Differential privacy

Hazy generates synthetic data that is private and safe to work with since it is:

  1. artificial data that does not contain any real data, customer or personal information.
  2. differentially private.
  3. evaluated against a set of privacy metrics.

Artificial data

The starting point for all safety and privacy guarantees with synthetic data is that it is not real data. Synthetic data is entirely artificial, and Hazy’s synthetic data, despite being based on and derived from source data, does not contain any records from the source data.

This is the baseline for Hazy’s safety and privacy guarantees. There is no real data and no customer information in the synthetic data. Synthetic data falls outside of GDPR and can be used, processed and stored much more freely than real data.

Differential privacy

Building on this, Hazy then layers on differential privacy, a gold standard of data privacy with formal mathematical guarantees. Simply put, differential privacy minimises the influence any individual’s data has on the trained Hazy Generator. The diagram below illustrates this -- if two Hazy Generators with differential privacy guarantees are trained, one including Alice’s data, the other excluding it, this will result in models differing at most by a small amount ε. In turn, Alice’s influence on the synthetic data sampled from a trained Generator with differential privacy guarantees is small, so the synthetic data cannot leak sensitive information about Alice.

Two runs of a differentially private training process, result in Hazy Generator models which differ at most by a small amount.

Differential privacy fits naturally with the way in which Hazy bases its synthetic data on distribution estimators, rather than individual data points. Because Hazy Generators learn and extract the patterns in the source data, data generated from them is always generated from an aggregated view of the source data, never from an individual record. It should be noted that distributions are based on the individual records in the source data, therefore removing individual records may impact the distribution. As a consequence, Hazy applies a degree of noise, or smoothing, to the distribution, in order to enforce a level of differential privacy.

Controlling privacy level with ε

In ε-differential privacy, the privacy parameter ε, also known as the "privacy budget", can be understood as the amount of noise, randomness or blurring "spent" during the training step.

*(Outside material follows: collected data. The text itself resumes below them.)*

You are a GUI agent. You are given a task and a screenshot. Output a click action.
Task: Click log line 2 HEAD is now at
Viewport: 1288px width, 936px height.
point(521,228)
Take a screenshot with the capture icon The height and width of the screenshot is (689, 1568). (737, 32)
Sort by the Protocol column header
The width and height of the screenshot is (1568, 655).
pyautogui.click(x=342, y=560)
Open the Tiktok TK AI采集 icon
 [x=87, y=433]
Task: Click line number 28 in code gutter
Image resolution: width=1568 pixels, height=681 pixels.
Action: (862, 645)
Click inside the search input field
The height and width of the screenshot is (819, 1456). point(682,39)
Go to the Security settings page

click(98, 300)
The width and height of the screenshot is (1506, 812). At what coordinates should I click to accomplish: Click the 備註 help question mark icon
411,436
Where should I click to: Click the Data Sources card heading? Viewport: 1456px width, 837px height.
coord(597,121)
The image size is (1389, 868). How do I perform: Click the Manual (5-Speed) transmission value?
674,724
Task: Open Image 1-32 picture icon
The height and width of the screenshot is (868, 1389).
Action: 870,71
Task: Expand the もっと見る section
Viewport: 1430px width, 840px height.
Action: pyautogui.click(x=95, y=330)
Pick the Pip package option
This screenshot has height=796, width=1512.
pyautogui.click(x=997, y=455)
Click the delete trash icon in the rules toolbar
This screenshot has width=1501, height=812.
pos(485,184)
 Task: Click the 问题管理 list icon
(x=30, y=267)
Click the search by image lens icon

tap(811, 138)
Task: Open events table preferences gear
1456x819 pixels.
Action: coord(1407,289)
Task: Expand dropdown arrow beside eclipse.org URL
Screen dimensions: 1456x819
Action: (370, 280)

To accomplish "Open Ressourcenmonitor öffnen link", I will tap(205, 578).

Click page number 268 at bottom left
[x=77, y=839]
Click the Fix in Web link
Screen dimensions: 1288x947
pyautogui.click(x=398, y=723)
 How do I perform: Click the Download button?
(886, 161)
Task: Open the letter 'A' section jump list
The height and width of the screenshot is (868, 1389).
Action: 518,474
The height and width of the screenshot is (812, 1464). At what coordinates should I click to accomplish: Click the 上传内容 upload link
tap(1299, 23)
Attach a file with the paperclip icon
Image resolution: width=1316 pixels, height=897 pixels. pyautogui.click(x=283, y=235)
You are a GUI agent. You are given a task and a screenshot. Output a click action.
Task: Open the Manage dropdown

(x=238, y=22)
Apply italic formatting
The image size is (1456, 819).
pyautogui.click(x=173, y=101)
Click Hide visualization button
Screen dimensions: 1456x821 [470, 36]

Consequently, lower values of ε lead to stricter privacy guarantees, while larger values to more relaxed guarantees. ε can be specified in the training configuration.

There is always a fundamental trade-off between privacy and utility. Safer, more private data could lose utility for a given use case.

Choosing the right value of ε

Choosing the value of ε is context specific and depends on a number of factors such as the risk tolerance of the data controller, the complexity of the downstream task, the desired utility level, the chosen generative technique and DP mechanism, the dimensions, trends, and characteristics of the dataset, etc.

On the one hand, the Hazy metrics can be used to determine a good trade-off between utility and privacy. On the other hand, looking at real world deployments of DP systems (CDEI UK repository, Ted's blog), the ε value varies between 0.1 and 10. However, more recent research demonstrates that higher values of ε such as 100 and even 1,000 are enough to protect vs certain privacy attacks such as reconstruction and multi-choice membership inference attacks.

Disclosure risk

In addition to being synthetic and differentially private, Hazy’s synthetic data is also evaluated for additional disclosure risks. This is measured using two individual metrics:

Both of these metrics calculate the risk of disclosing characteristics of the source data that could be used to infer private or sensitive information.

Trade-offs

As discussed above, there is always a fundamental trade-off between privacy and utility, where safer, more private data can lose utility for a given use case. This is reflected in the data limitations section and in the manual control provided over both ε level and the disclosure risk thresholds.

However, in practice, for many real world exploratory and model training use cases, Hazy’s smart synthetic data is an optimal way of maximising both privacy and utility. Preserving performance whilst still being safe to work with.